One example of this was on a panel discussion on Channel 14 last month, during which Moshe Cohen-Eliya, president of the College of Law and Business, addressed the singer Kobi Peretz regarding his racist song “May your village burn.” Performing such a song among soldiers, the professor cautioned, was not helpful to Israel’s “international efforts” due to its ongoing case at the International Court of Justice. Another panelist replied, “I don’t know if you are following the news, but we are burning down their village, and it’s good that we are burning their village.” This remark was followed by cheers from the audience, more genocidal statements by the host and guests, and a smile on Cohen-Eliya’s face.

Disrupting academia’s status quo

Cohen-Eliya’s smile on national television threw me back to my experience as a student in Israeli academia, including the Hebrew University, where I completed my master’s under the supervision of Shalhoub-Kevorkian. Like other Palestinian students, I frequently encountered racist and threatening statements from my Jewish-Israelis classmates, to which lecturers either turned a deaf ear or echoed with their own degrading and threatening language.

Microaggressions were ever present. Professors would claim to be disturbed by the call to prayer coming from the mosques of Issawiya — the Palestinian neighborhood adjacent to the Mount Scopus campus, and on whose lands the university has expanded over the years — but hardly minded the sound of police operations in the same area.

Palestinian students had to attend courses such as “Israel as a Jewish and democratic state,” forcing us to sit and listen to lecturers like the late Ruth Gavison talk about how Zionism is a good and just ideology, with no mention of the ethnic cleansing campaign by Zionist militias during the Nakba of 1948, or what Zionism has entailed for the native Palestinians for over a century. We also had little say when the Reznick dorms complex, which hosts the majority of Palestinian students living on campus, was used as a police training facility in 2013.

Other times, the violence took a more blatantly aggressive form. One friend of mine had his dorm room raided and was arrested on the university premises for his political activism on campus. In the 2013-14 academic year, the Student Union’s utilities and office supply shop provided Israeli security personnel with plastic zip ties to use as cuffs while arresting Palestinian students during a protest on campus.

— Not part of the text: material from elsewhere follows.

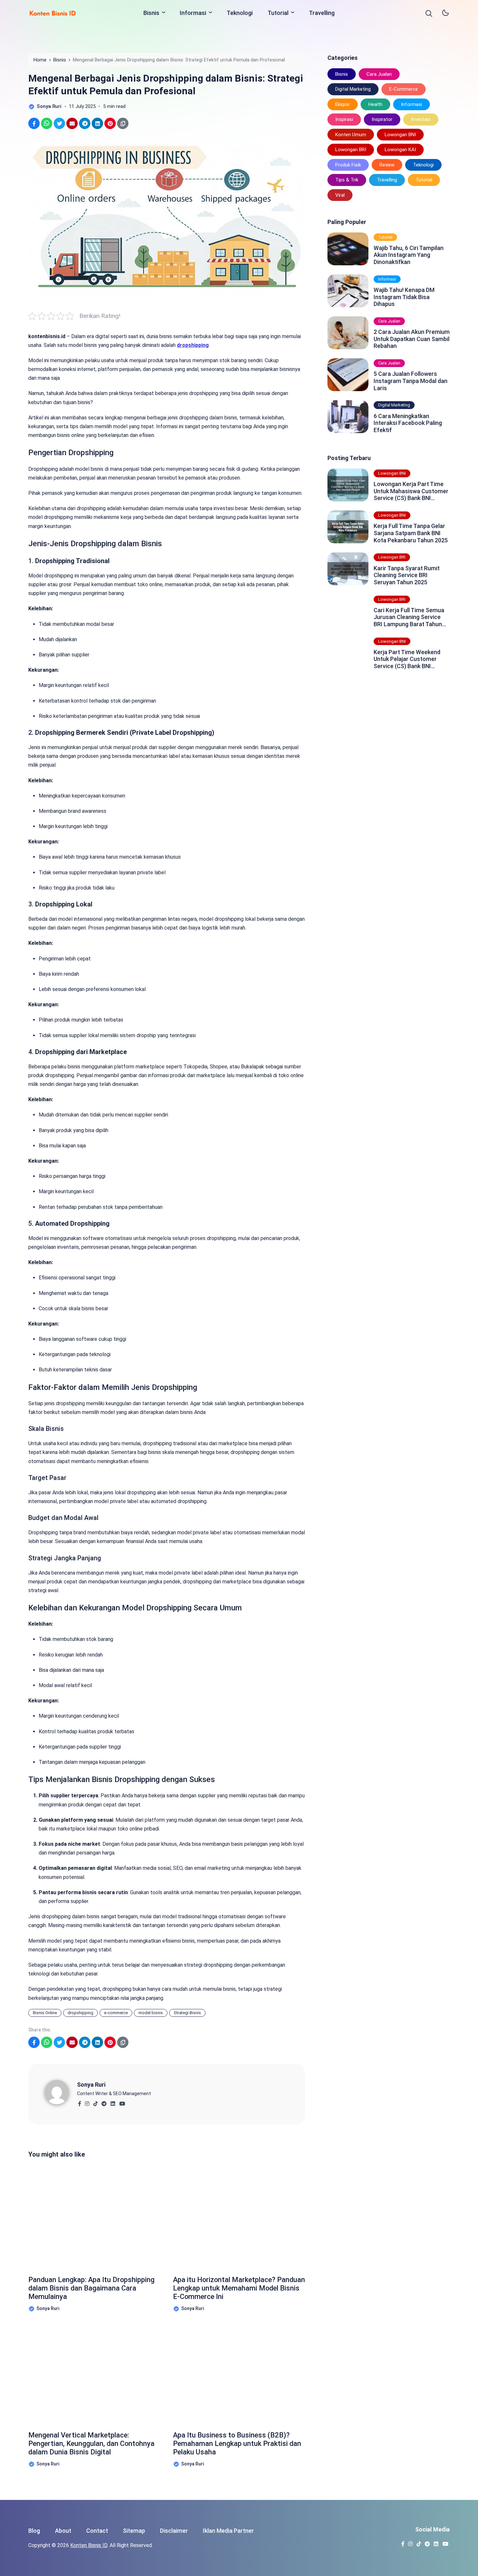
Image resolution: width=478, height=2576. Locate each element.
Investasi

As Palestinians, we have been forced to normalize many of these overt and covert forms of violence in Israeli academia to the extent that we can sometimes barely remember why they feel wrong. Universities may have improved their services for Palestinian students over the past decade, but the violent racial structures are still in place. To this day, many Palestinian students and staff can never truly feel that their university or college is their academic and activist home.

Professor Shalhoub-Kevorkian taught me to question these modalities of violence, not to take things as they are, and to situate the Palestinian experience in a broader and global scope of settler colonialism. She taught me to stick to the evidence and be prudent, but not to compromise on what I believe is right.

Amid a hostile environment on campus and in the city, Nadera was a home to me and other Palestinian students whom she took under her wing. She cooked with us, discussed our papers, walked with us in the Old City, taught us how to listen to the stories of people on the streets, and how to juxtapose them with data. She invited us to networking events and elevated our papers on various platforms. She pushed and still pushes us to be the best versions of ourselves.